I had the windshield replaced in my 2013 Cruze. Now my tire pressure sensor doesn't work nor do my key fobs. It's my understanding there is a transmitter in the black box behind the rear view mirror. Any help would be most appreciated.


----------



## ChevyGuy (Dec 13, 2014)

I'd start by calling the folks that did the windshield replacement. Let them know the receiver is right there by the windshield so they know it's likely a result of their work.

The only suggestions I can think of for fixing it on your own is to pop the covers off and make sure everything is plugged in.
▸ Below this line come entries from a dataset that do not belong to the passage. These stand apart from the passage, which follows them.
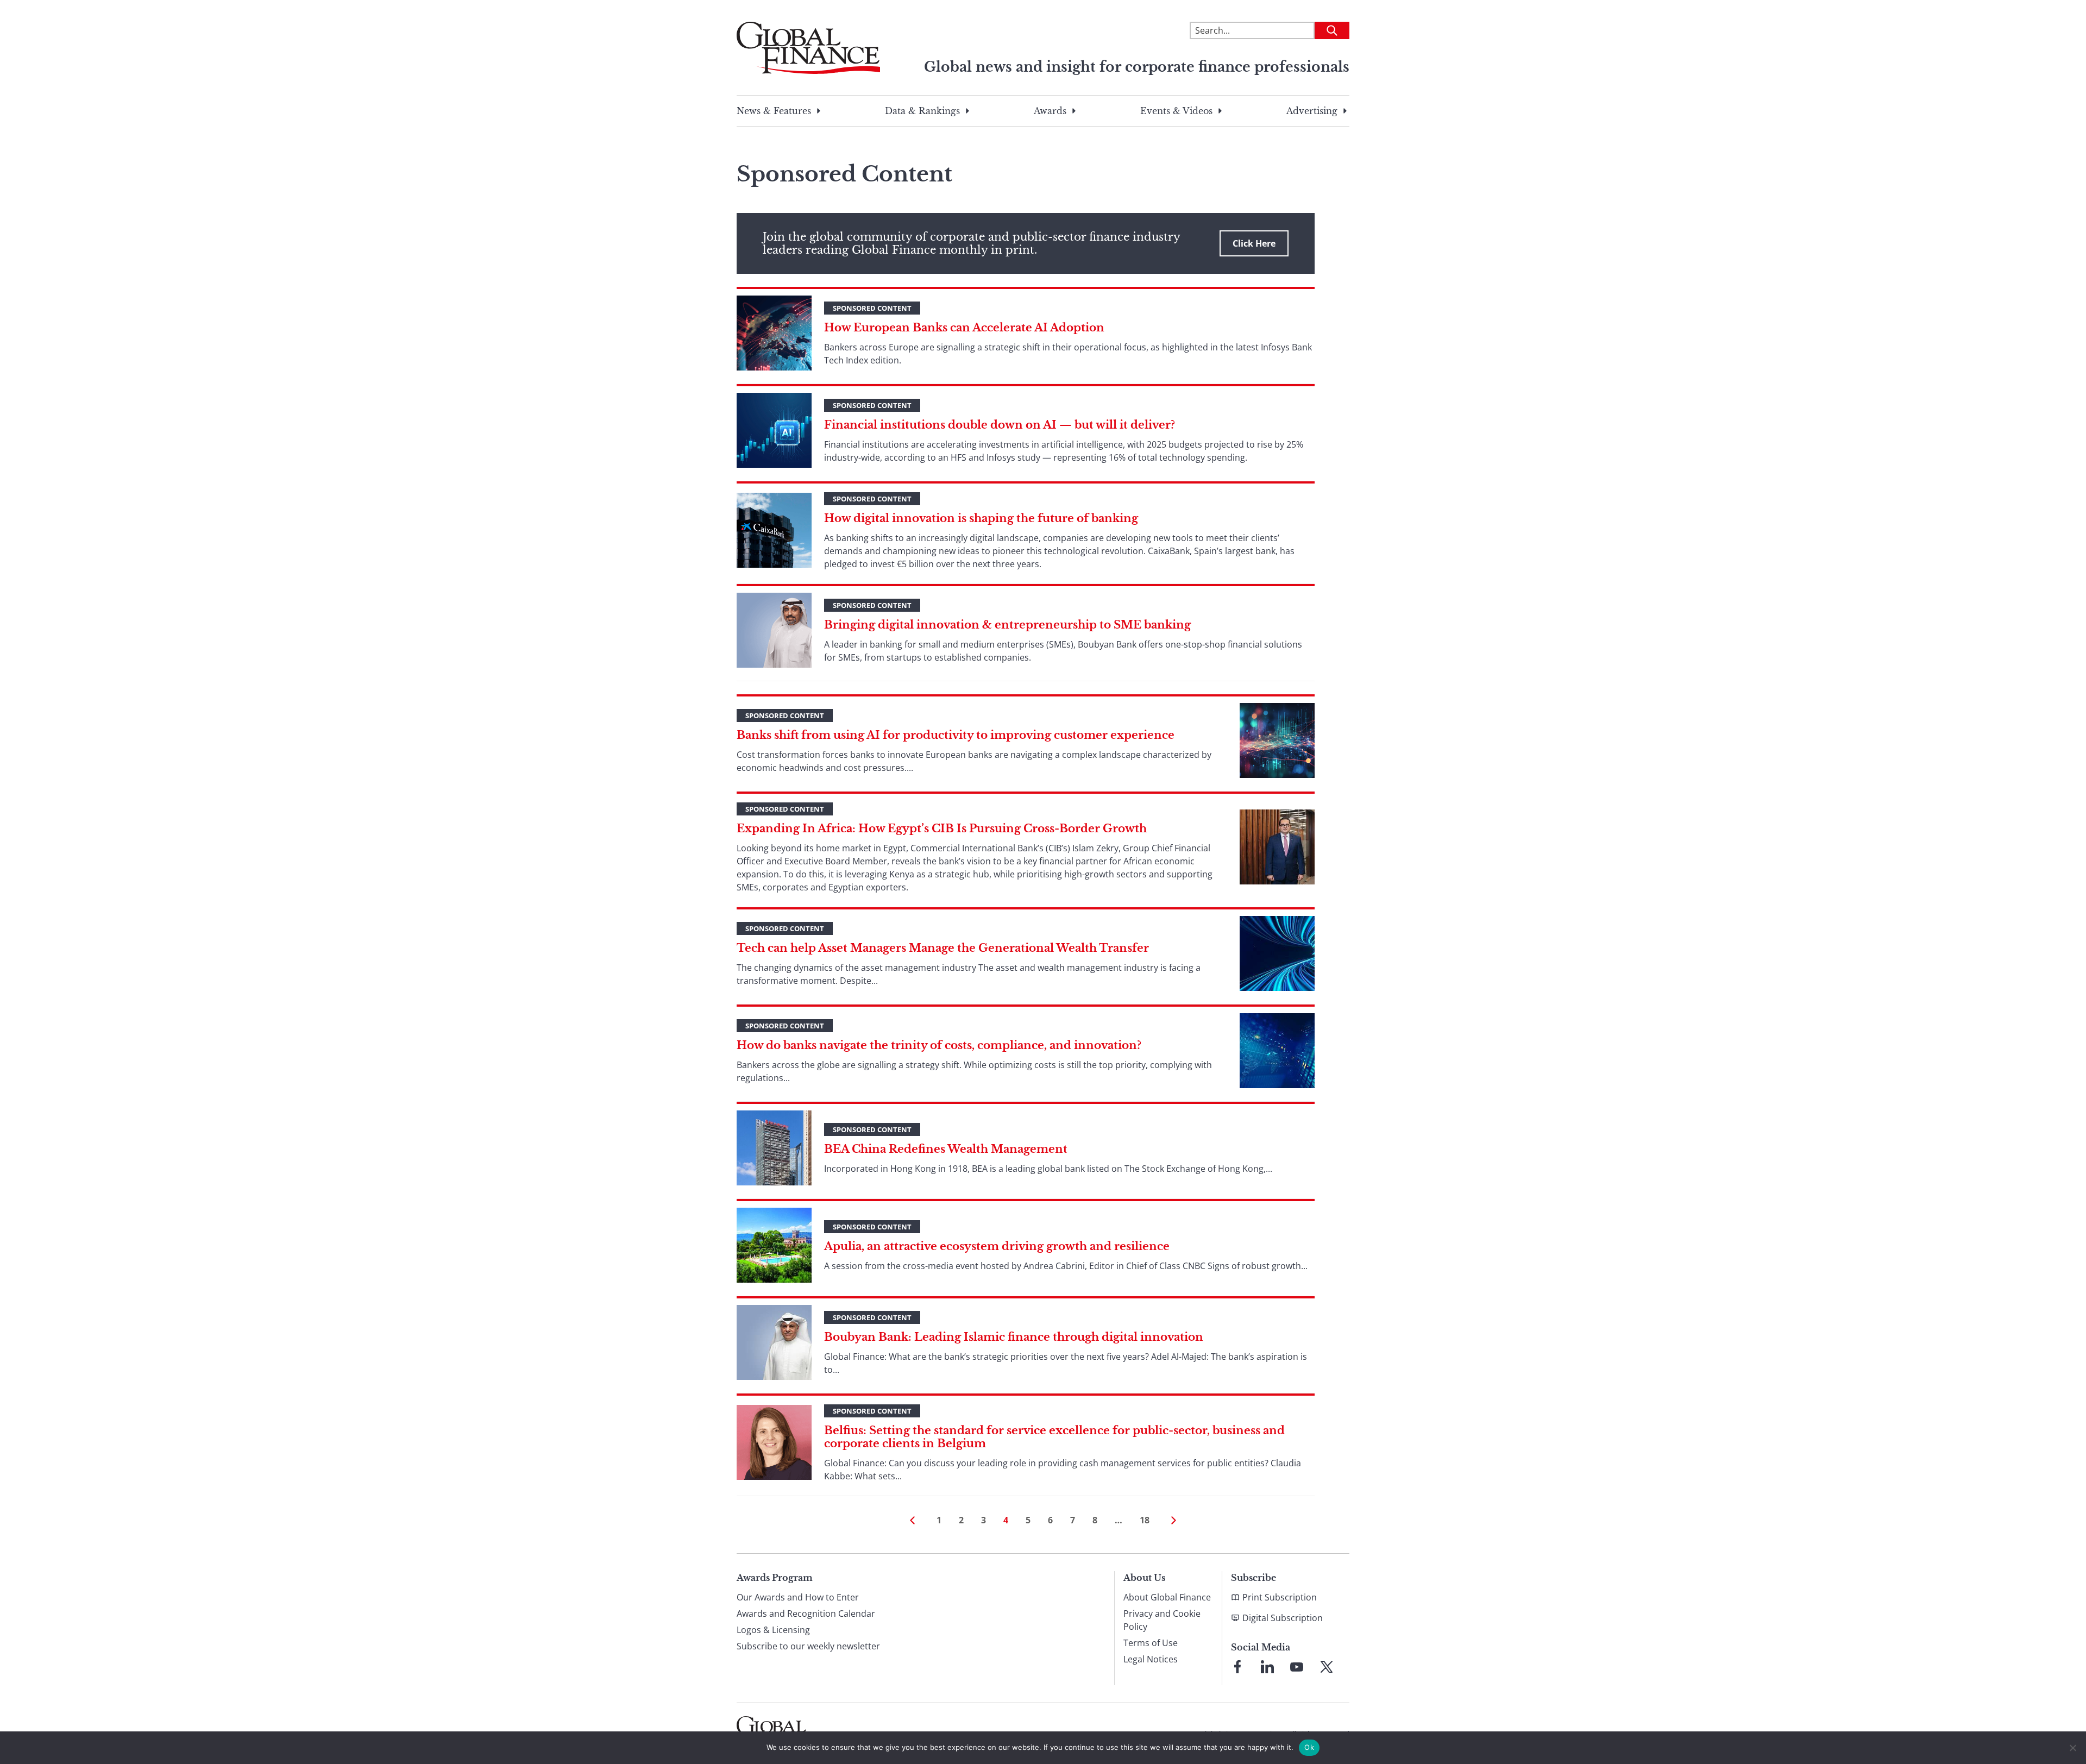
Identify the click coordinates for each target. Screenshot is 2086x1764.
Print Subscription (1279, 1597)
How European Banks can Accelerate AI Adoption (964, 327)
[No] (2072, 1747)
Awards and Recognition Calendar (806, 1613)
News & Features (774, 110)
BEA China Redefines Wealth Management (945, 1149)
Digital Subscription (1282, 1618)
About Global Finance (1167, 1597)
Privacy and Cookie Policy (1162, 1620)
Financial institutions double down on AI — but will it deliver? (999, 424)
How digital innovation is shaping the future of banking (981, 518)
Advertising (1311, 110)
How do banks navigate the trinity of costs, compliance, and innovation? (939, 1045)
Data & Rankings (922, 110)
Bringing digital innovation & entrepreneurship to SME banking (1007, 624)
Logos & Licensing (773, 1630)
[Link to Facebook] (1237, 1666)
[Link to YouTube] (1296, 1666)
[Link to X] (1326, 1666)
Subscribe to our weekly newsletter (808, 1646)
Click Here (1254, 243)
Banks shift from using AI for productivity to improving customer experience (955, 735)
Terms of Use (1150, 1643)
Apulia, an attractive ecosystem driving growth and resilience (997, 1246)
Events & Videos (1176, 110)
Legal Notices (1150, 1659)
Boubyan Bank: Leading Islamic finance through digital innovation (1013, 1337)
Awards (1050, 110)
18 (1144, 1520)
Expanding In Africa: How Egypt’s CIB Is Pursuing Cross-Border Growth (942, 828)
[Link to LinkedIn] (1267, 1666)
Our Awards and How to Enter (798, 1597)
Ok (1309, 1747)
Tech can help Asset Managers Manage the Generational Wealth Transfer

The other idea is to disconnect the battery to force the car to reboot.


----------



## Blasirl (Mar 31, 2015)

Welcome Aboard!:welcome:


----------



## hwp (Nov 6, 2020)

I've a 2014 Cruze - just had the windshield replaced, and now no fob functionality! Grrr. Thanks for the info in this thread - at least I have a starting point!


----------



## Blasirl (Mar 31, 2015)

hwp said:


> I've a 2014 Cruze - just had the windshield replaced, and now no fob functionality! Grrr. Thanks for the info in this thread - at least I have a starting point!


Welcome Aboard!

Don't forget to introduce yourself and your Cruze here.


----------



## tysonrude (Jul 19, 2021)

hwp said:


> I've a 2014 Cruze - just had the windshield replaced, and now no fob functionality! Grrr. Thanks for the info in this thread - at least I have a starting point!


 Did you ever get this resolved. I'm having the same issue after windshield replacement. I keep thinking they damaged a wire when removing or installing.


----------